A stretch of the entries below is to be set down exactly, running from the line with "Task: Click the キャンセル button" through the line with "Given: Expand the PLE110(WIFI)", both included, and no other line.

*PROVIDED RECORDS*

BEGIN

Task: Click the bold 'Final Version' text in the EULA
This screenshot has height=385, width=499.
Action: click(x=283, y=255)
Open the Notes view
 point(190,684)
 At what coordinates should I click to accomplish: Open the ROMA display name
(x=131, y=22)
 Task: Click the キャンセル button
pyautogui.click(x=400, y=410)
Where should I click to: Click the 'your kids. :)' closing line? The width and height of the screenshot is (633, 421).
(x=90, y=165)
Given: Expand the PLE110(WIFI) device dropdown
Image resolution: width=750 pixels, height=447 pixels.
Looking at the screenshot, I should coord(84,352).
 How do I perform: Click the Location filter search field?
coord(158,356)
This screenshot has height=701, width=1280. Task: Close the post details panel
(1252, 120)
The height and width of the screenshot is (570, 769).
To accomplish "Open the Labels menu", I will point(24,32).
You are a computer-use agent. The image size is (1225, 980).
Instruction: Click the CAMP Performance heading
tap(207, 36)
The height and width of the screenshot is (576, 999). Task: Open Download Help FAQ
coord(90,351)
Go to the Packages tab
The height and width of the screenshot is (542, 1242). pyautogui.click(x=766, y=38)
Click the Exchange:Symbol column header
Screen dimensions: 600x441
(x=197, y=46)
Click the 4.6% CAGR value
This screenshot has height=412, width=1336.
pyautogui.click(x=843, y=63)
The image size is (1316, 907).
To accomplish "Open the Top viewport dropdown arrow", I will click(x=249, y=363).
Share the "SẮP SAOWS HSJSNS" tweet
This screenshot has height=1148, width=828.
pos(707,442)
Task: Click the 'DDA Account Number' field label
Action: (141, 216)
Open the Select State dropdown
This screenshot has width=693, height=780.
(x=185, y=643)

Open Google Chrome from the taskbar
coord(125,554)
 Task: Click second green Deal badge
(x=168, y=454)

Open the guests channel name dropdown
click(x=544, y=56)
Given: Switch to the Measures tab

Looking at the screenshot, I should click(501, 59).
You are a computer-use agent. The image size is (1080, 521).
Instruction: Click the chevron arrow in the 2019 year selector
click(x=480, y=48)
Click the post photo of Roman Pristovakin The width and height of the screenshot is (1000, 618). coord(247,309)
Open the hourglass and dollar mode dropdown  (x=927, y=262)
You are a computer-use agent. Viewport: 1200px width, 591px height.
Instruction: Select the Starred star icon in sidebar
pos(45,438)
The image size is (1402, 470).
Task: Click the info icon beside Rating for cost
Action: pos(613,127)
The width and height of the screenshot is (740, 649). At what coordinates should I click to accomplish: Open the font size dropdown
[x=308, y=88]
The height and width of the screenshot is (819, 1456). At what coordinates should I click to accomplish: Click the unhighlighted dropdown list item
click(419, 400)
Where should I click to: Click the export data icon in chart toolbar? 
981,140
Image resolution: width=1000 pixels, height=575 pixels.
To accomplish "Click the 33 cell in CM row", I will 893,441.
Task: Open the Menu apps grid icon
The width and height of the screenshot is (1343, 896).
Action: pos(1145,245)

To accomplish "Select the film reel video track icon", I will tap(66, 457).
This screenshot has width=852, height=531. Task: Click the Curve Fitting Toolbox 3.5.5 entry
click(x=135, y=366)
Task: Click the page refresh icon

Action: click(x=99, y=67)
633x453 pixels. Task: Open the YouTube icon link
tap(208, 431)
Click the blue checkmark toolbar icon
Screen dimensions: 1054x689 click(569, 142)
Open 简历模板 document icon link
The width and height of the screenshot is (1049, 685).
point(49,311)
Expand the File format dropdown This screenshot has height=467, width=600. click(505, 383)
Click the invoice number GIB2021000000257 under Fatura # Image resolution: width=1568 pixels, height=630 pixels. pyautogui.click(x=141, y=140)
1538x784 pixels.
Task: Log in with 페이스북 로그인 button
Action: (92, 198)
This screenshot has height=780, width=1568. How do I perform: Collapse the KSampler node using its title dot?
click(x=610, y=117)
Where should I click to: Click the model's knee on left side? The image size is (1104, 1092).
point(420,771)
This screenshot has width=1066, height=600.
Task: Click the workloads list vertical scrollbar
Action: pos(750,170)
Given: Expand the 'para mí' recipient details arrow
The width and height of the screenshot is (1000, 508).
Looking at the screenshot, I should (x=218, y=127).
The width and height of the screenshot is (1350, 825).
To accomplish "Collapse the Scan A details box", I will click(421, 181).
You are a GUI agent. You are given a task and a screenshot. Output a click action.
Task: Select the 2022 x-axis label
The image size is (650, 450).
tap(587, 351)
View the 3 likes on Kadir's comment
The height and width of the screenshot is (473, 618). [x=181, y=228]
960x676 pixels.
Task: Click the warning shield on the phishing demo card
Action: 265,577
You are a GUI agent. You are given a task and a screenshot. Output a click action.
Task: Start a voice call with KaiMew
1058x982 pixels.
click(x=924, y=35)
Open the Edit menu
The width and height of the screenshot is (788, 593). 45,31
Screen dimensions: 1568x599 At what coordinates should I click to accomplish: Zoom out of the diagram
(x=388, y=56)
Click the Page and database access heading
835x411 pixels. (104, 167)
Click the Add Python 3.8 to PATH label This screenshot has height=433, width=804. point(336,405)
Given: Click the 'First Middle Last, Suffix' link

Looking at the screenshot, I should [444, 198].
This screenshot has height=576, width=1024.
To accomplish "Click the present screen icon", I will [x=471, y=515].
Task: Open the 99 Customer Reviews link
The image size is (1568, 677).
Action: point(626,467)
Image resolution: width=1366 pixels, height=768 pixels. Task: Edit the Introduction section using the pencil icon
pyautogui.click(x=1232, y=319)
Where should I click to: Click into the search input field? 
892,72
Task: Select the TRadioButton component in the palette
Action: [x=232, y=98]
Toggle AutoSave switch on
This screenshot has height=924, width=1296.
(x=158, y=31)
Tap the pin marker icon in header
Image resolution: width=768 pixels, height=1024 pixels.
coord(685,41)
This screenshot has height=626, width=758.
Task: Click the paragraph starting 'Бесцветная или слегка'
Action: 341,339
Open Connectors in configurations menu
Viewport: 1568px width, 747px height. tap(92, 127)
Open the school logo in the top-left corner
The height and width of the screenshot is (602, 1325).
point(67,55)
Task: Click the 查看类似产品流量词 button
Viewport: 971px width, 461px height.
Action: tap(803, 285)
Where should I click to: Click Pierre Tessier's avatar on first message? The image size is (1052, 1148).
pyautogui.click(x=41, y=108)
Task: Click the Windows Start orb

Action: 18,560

END

*TASK OUTPUT*
 Task: Click the キャンセル button
pyautogui.click(x=400, y=410)
Where should I click to: Click the 'your kids. :)' closing line? The width and height of the screenshot is (633, 421).
(x=90, y=165)
Given: Expand the PLE110(WIFI) device dropdown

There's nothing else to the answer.